* [Job]:
Could you convert the records from the line with "At what coordinates" to the line with "coord(676,31)" into a Markdown table with the columns Row and Line, skipping blank lines and omitting the pictures?

* [Supplied records]:

-*-

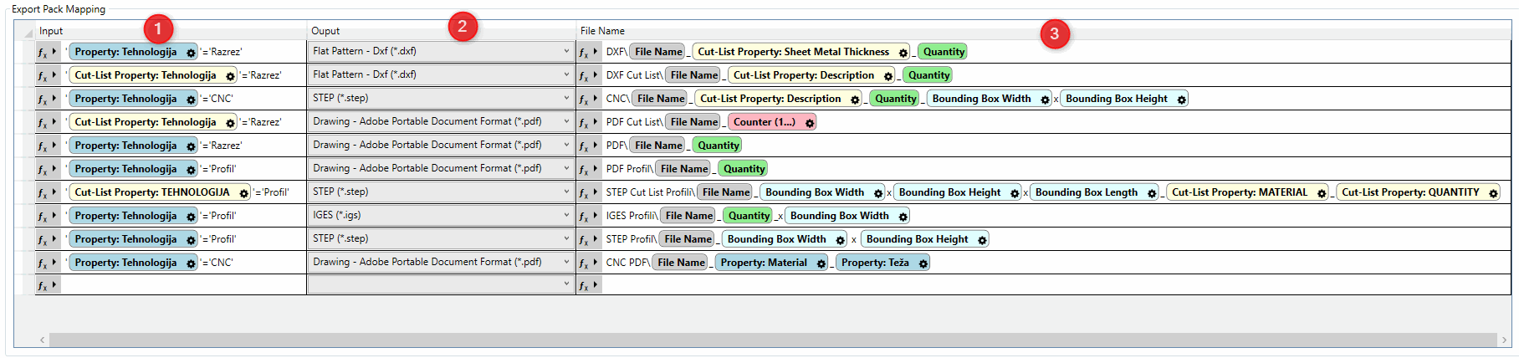Click Input fx icon in the empty bottom row
The width and height of the screenshot is (1519, 358).
coord(43,285)
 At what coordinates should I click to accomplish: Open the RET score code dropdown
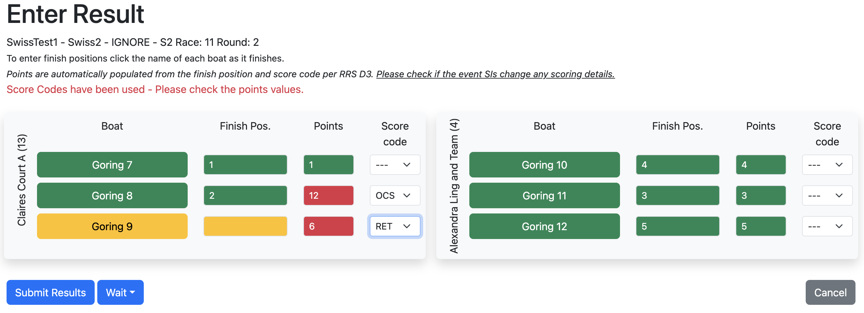coord(394,226)
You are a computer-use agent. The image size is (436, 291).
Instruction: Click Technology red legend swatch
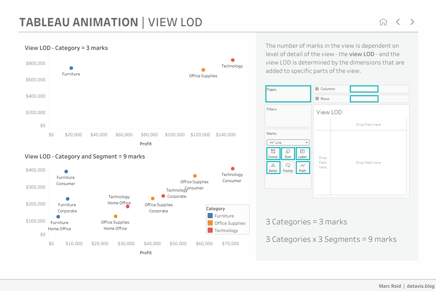(210, 231)
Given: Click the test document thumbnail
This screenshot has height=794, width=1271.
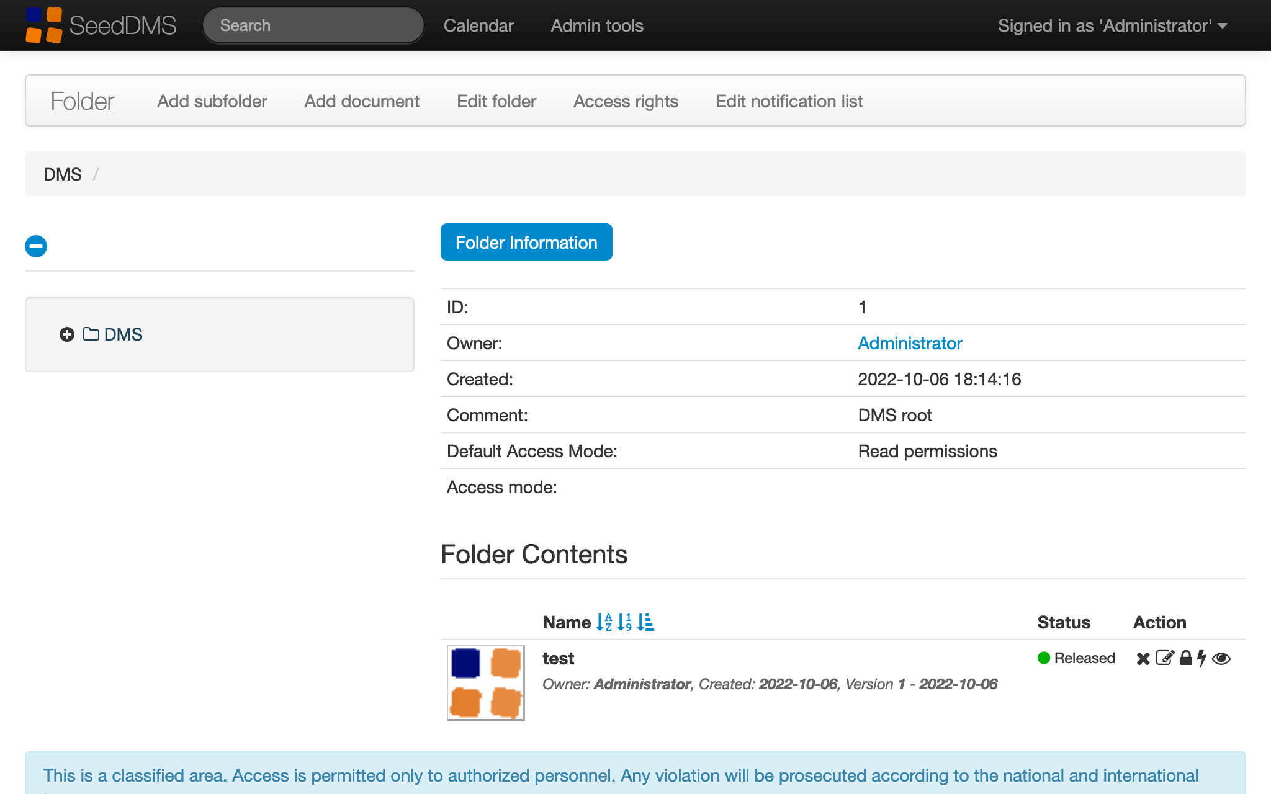Looking at the screenshot, I should tap(486, 682).
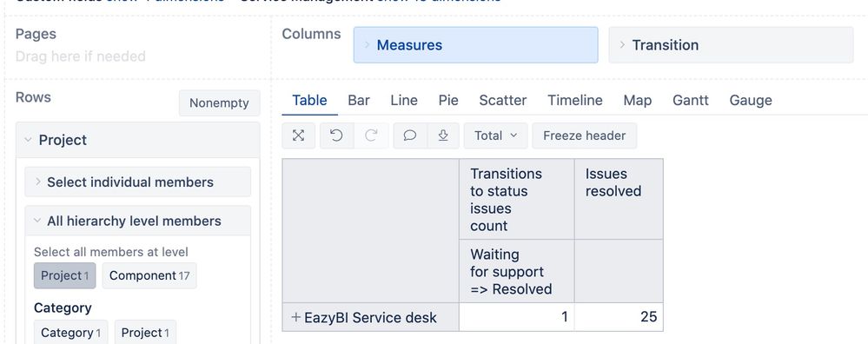Switch to the Bar chart tab
This screenshot has width=868, height=344.
point(359,100)
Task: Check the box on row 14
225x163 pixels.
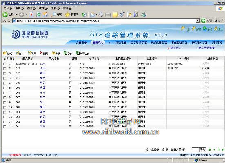Action: click(x=5, y=127)
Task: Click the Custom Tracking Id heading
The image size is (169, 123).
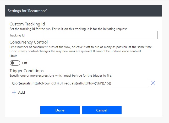Action: click(x=27, y=24)
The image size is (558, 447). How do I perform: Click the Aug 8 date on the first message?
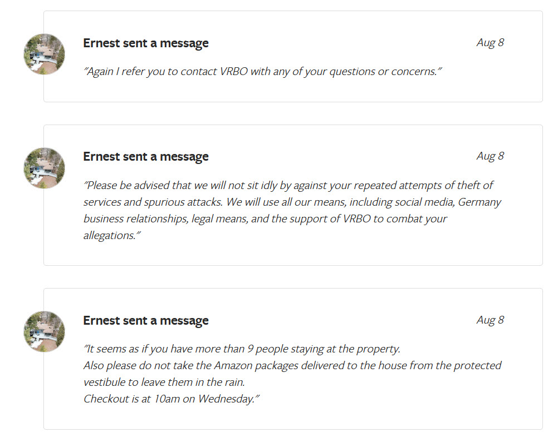(490, 43)
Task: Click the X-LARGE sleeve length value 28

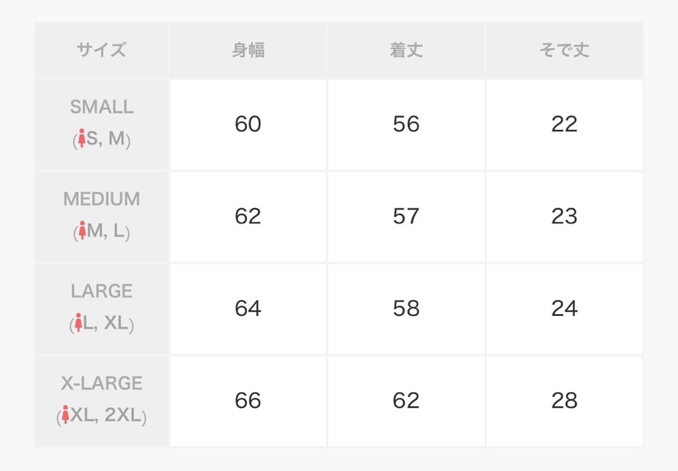Action: [564, 400]
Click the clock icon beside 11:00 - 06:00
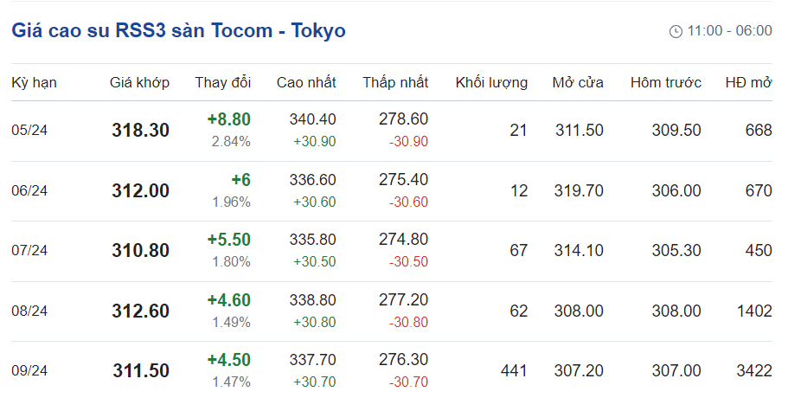 coord(676,31)
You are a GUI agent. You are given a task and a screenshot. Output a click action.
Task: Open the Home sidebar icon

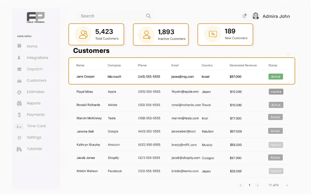coord(19,46)
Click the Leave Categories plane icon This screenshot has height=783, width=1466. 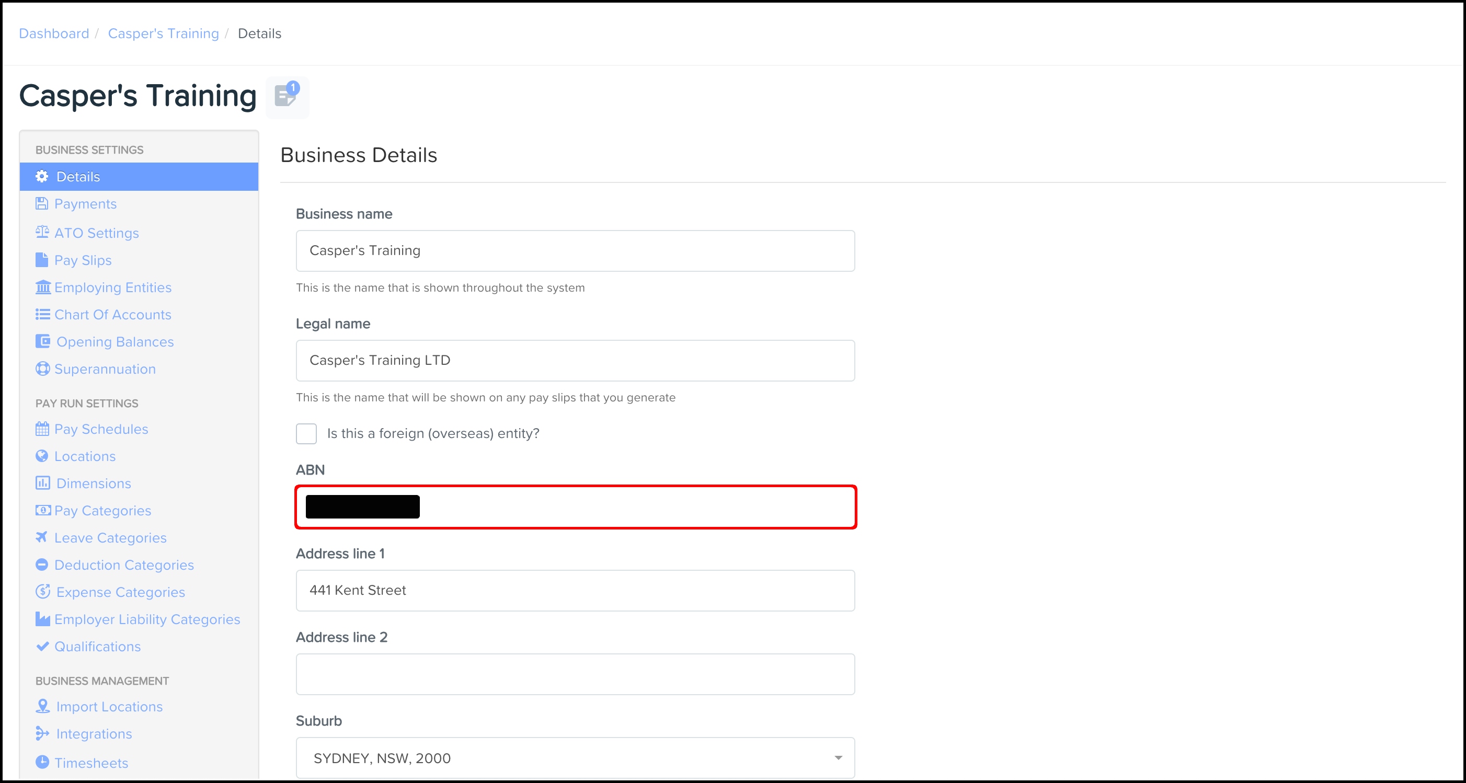(42, 537)
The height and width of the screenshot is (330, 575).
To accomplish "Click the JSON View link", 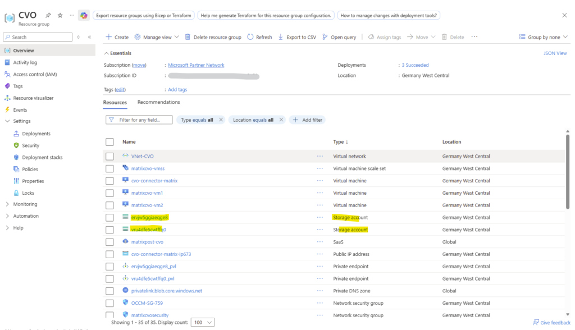I will (x=555, y=53).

-*-

* [Result for this task]:
| Row | Line |
|---|---|
| 1 |  At what coordinates should I click to accomplish: Open the RET score code dropdown |
| 2 | coord(394,226) |
| 3 | You are a computer-use agent. The image size is (436, 291). |
| 4 | Instruction: Click Technology red legend swatch |
| 5 | (210, 231) |
| 6 | Given: Click the test document thumbnail |
| 7 | This screenshot has height=794, width=1271. |
| 8 | Looking at the screenshot, I should tap(486, 682). |
| 9 | Switch to the Bar chart tab |
| 10 | This screenshot has width=868, height=344. |
| 11 | point(359,100) |
| 12 | Task: Check the box on row 14 |
| 13 | 225x163 pixels. |
| 14 | Action: click(x=5, y=127) |
| 15 | Task: Click the Custom Tracking Id heading |
| 16 | The image size is (169, 123). |
| 17 | Action: click(x=27, y=24) |
| 18 | The image size is (558, 447). How do I perform: Click the Aug 8 date on the first message? |
| 19 | (490, 43) |
| 20 | Task: Click the X-LARGE sleeve length value 28 |
| 21 | Action: [564, 400] |
| 22 | Click the clock icon beside 11:00 - 06:00 |
| 23 |  coord(676,31) |